EXERCISE PROMPT
Given the material below, repeat exactly the lines from the one containing "[Display/hide file information] (217, 185)" through the final line, and nothing else.
━━ DATA RECORDS ━━
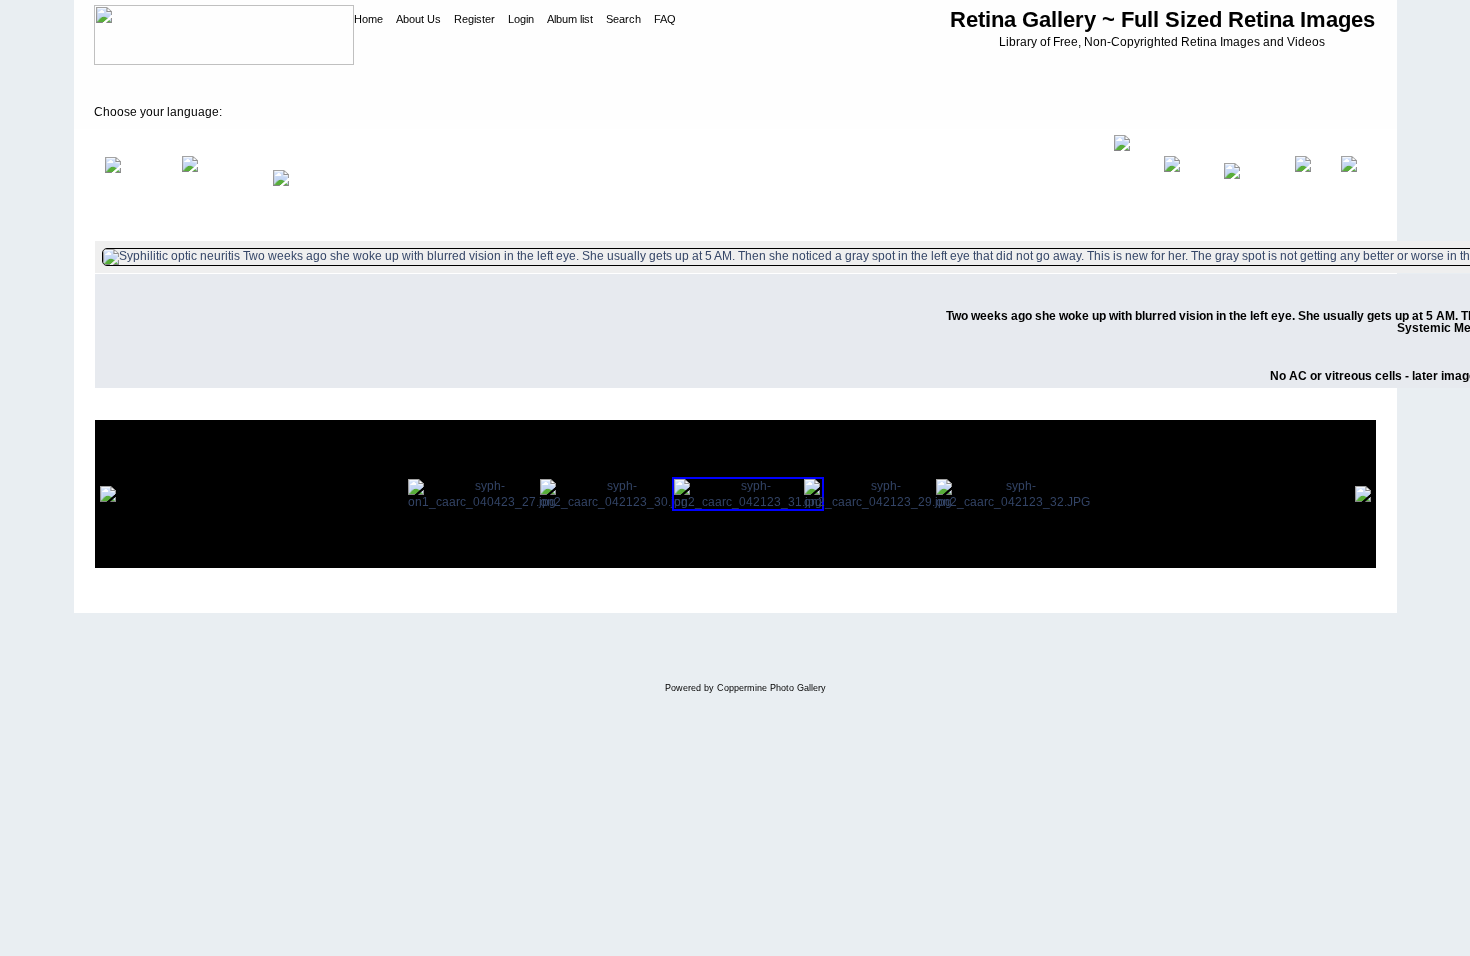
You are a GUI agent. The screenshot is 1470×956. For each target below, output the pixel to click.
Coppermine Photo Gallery (771, 688)
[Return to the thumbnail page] (133, 185)
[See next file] (1307, 185)
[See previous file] (1249, 185)
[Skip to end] (1353, 185)
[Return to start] (1183, 185)
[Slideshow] (302, 185)
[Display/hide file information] (217, 185)
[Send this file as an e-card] (1128, 185)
━━━
RESULT
[Display/hide file information] (217, 185)
[Send this file as an e-card] (1128, 185)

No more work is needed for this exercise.